The seven justices of the Supreme Court of California last week descended from their high judicial bench to hear John MacDonald recant testimony that had sent Thomas J. Mooney and Warren K. Billings, radical labor agitators, to prison for life. Sitting without robes, not as a court but as an advisory pardon board, the justices commenced what was virtually and peculiarly a retrial of the bombing of San Francisco's Preparedness Day parade in 1916. Billings, as a two-time felon, could be pardoned only with the Supreme Court's approval.

Witness MacDonald, wandering waiter, had been found in Baltimore and sent to California by the Mooney-Billings defense to admit his perjury after the Supreme Court refused last month to recommend a pardon for Billings (TIME, July 21). In 1916 he told trial juries that he had seen Billings and Mooney with a suitcase, presumably containing the bomb, at the street corner where occurred the explosion that killed ten persons. Last week before the Supreme Justices he swore that he had seen neither of them there, that, in fact, he was not sure if he had really witnessed the bombing at all, so muddled were truth and falsehood in his clouded brain. He charged that the San Francisco police had coached him to identify Mooney and Billings as the bombers, that Charles M. Fickert, the prosecuting attorney, had influenced his testimony, had promised him a "large slice" of the $17,500 reward in return for damning evidence.

Unique in California history was last week's hearing.
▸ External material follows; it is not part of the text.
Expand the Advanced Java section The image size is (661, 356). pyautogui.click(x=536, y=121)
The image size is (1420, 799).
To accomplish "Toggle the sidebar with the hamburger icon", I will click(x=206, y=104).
The justices huddled about Witness MacDonald. They denied him the benefit of counsel or the privilege of direct statement. Associate Justice John White Preston, a onetime U. S. District Attorney experienced in prosecuting radicals, acted as the court's special prosecutor to examine MacDonald. The little old man, who claimed he only wanted to "clear his conscience," cringed, trembled, wept under the ferocity of Justice Preston's interrogation.

The apparent purpose was to make MacDonald out a habitual liar who was perjuring himself now no less than he may have done at the Billings-Mooney trials. Time and again Preston would harshly ask: "Was that a lie?" "Weren't you lying when you said that?" When MacDonald became hopelessly rattled, Preston scornfully inquired: "You've told five different stories at five different times. How is the court to know which one to believe?" Meekly replied MacDonald: "You'll have to use your own judgment."

Throughout the ordeal, however, MacDonald stuck to the main outline of his recantation. He claimed that police Captain Charles Goff had forced his identification of Billings and Mooney in the city prison, that District Attorney Fickert had put "a whole pack of lies" into his head which he repeated to the trial juries. Said he: "Fickert told me if I would stand by the identification of Billings and Mooney I'd get the biggest slice of the reward." Asked Justice Preston mockingly: "You swore this at the time God was judging you to be a liar" MacDonald only wept.

Mr. Fickert coldly watched his onetime prime witness across the chamber. Justice Preston asked MacDonald: "Do you still feel in Fickert's clutches?" Replied MacDonald pitifully: "I do. I'm in a daze right now."

Police Captain Goff testified that MacDonald had identified Billings and Mooney without any prompting from him. Another witness declared that he had heard MacDonald describe the bombing and the two men with the suitcase two hours after the explosion. The hearing unexpectedly broadened out when Miss Estelle Smith, onetime dental nurse, drug addict and witness against Billings at his trial, revised her testimony, charged that Prosecutor Fickert had pressed her into perjury. Incidentally she set up an alibi for Billings by declaring he was in her office, a mile from the explosion scene, just a few minutes before the bomb went off. She swore he carried a suitcase in which was, not bombs, but a supply of acid which Billings was squirting on automobile engines as part of a garage mechanics' strike.

Because Mooney is a first offender, California's Governor Clement Calhoun Young is empowered to pardon him without the Supreme Court's recommendation, on his own initiative. But because the facts in the two cases are so intertwined, Governor Young was being guided largely by the Supreme Court's hearing in the Billings case. Last week he summoned MacDonald to Sacramento to hear him repeat his recantation.